Bahkan dalam paragraf 4 RUU tersebut mengatur se­cara khusus tindak pidana atas dasar diskriminasi (pasal 252 dan 253). Pasal 252 berbunyi, “Setiap orang yang melakukan pembedaan, pengecualian, pembatasan, atau pemilihan berdasarkan pada ras dan et­nis yang mengakibatkan pen­cabutan atau pengurangan pengakuan, perolehan atau pelaksanaan hak asasi ma­nusia dan kebebasan dasar dalam suatu kesetaraan di bi­dang sipil, politik, ekonomi, sosial, dan budaya dipidana dengan pidana penjara paling lama 1 tahun.”

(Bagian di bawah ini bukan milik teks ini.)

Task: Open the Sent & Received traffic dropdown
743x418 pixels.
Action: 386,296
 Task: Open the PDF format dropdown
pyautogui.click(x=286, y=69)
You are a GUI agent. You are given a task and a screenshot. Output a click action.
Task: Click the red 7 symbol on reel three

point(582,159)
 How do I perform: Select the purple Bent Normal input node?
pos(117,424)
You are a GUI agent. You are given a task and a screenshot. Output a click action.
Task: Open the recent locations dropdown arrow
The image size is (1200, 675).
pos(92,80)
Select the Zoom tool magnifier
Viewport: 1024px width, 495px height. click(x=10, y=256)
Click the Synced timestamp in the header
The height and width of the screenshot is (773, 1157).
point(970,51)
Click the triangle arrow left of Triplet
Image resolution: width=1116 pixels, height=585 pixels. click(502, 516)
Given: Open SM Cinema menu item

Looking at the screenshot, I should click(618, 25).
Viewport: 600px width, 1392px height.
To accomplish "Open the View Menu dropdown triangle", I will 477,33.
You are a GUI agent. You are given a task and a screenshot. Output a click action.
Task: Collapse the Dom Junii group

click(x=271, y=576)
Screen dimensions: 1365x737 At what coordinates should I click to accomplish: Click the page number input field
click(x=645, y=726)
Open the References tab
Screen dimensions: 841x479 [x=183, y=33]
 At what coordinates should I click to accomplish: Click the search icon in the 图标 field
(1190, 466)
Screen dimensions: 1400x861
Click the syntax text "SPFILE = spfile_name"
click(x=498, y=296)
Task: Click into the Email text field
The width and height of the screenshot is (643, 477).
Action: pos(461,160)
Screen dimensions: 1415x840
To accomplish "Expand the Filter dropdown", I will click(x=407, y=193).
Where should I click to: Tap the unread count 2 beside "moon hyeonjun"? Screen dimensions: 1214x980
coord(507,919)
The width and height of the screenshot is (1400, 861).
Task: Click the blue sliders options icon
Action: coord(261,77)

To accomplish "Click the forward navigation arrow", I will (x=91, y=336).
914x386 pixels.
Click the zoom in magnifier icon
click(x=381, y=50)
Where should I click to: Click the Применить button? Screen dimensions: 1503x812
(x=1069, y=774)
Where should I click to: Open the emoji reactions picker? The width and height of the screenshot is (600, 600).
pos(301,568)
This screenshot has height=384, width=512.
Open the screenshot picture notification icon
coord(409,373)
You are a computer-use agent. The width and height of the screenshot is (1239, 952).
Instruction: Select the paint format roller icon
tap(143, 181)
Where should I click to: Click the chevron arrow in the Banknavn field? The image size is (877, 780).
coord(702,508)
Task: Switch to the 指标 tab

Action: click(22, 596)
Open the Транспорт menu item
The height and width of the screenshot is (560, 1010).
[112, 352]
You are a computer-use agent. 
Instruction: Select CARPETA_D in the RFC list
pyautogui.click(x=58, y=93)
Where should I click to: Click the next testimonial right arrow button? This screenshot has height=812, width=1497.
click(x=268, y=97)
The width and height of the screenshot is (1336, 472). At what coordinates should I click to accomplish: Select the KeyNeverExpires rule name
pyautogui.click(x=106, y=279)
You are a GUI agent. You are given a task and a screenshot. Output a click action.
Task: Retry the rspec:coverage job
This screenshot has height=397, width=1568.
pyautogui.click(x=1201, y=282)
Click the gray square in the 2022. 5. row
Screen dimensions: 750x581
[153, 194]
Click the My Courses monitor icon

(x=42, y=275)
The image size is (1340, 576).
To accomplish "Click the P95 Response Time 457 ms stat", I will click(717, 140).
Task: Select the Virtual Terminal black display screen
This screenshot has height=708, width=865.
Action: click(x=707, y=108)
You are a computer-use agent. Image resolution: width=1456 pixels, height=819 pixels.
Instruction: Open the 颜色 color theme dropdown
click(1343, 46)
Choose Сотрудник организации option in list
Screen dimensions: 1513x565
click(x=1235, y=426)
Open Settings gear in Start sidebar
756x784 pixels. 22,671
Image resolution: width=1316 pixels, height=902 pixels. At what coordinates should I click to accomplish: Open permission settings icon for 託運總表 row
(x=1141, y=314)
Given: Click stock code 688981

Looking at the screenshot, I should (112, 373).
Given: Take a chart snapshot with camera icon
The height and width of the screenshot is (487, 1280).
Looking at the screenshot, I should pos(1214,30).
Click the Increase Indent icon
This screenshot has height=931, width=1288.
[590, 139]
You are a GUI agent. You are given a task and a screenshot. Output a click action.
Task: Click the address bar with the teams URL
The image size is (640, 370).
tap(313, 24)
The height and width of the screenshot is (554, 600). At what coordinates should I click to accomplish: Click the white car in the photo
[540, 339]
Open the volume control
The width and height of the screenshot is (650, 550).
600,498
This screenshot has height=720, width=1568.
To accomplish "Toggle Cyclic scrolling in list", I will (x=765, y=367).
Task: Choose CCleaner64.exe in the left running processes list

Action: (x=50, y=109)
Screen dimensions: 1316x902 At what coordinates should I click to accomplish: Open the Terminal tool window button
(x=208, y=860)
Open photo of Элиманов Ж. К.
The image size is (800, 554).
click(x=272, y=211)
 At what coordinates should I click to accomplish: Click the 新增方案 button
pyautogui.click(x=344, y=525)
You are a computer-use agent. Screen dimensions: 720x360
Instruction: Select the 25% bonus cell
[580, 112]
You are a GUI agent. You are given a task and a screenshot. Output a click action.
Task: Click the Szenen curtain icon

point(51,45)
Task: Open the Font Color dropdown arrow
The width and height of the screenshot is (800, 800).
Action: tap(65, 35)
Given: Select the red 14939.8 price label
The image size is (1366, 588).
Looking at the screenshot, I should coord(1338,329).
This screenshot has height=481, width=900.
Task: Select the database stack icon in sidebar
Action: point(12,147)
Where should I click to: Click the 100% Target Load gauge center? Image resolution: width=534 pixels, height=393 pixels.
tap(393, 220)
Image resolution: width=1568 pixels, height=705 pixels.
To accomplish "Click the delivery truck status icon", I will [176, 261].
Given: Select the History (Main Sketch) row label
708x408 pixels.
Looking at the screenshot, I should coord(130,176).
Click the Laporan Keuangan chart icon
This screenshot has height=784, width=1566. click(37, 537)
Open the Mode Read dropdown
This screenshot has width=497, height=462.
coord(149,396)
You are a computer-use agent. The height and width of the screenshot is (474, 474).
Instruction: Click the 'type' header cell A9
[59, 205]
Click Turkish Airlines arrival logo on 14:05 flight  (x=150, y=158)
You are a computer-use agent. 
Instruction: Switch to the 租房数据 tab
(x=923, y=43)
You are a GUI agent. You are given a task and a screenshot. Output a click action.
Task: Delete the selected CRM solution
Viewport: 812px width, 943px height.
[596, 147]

Indonesia menganggap delik diskriminasi ras dan etnis tetap penting untuk di­atur bahkan dalam RUUHP dibuat pasal tersendiri untuk menjamin tak ada konflik dan diskriminasi. Hal ini penting karena Indonesia terdiri dari berbagai suku, agama, etnis, dan ras. Memang, sanksi pi­dana pada delik tersebut untuk lebih bersifat koreksi, rehabili­tasi, dan pemulihan keadaan yang sempat terganggu.

Larangan diskriminasi ras yang telah diatur secara je­las dan tegas dalam berbagai perundang-undangan bertu­juan menghindari perpecahan bangsa yang dapat mengan­cam Kesatuan Negara Repu­blik Indonesia.

Aparat penegak hukum ha­rus bertindak tegas dan tun­tas dalam menangani berbagai konflik diskriminasi ras. Tentu­nya, penegakan harus berdasar paradigma hukum pidana mo­dern. Kini pengusutan tidak lagi hanya menenekankan pembala­san atau pencegahan seperti disampaikan Seneca. Namun, lebih menekankan pada pende­katan korektif, rehabilitatif, serta restoratif demi NKRI berdasar­kan Pancasila dan UUD 1945.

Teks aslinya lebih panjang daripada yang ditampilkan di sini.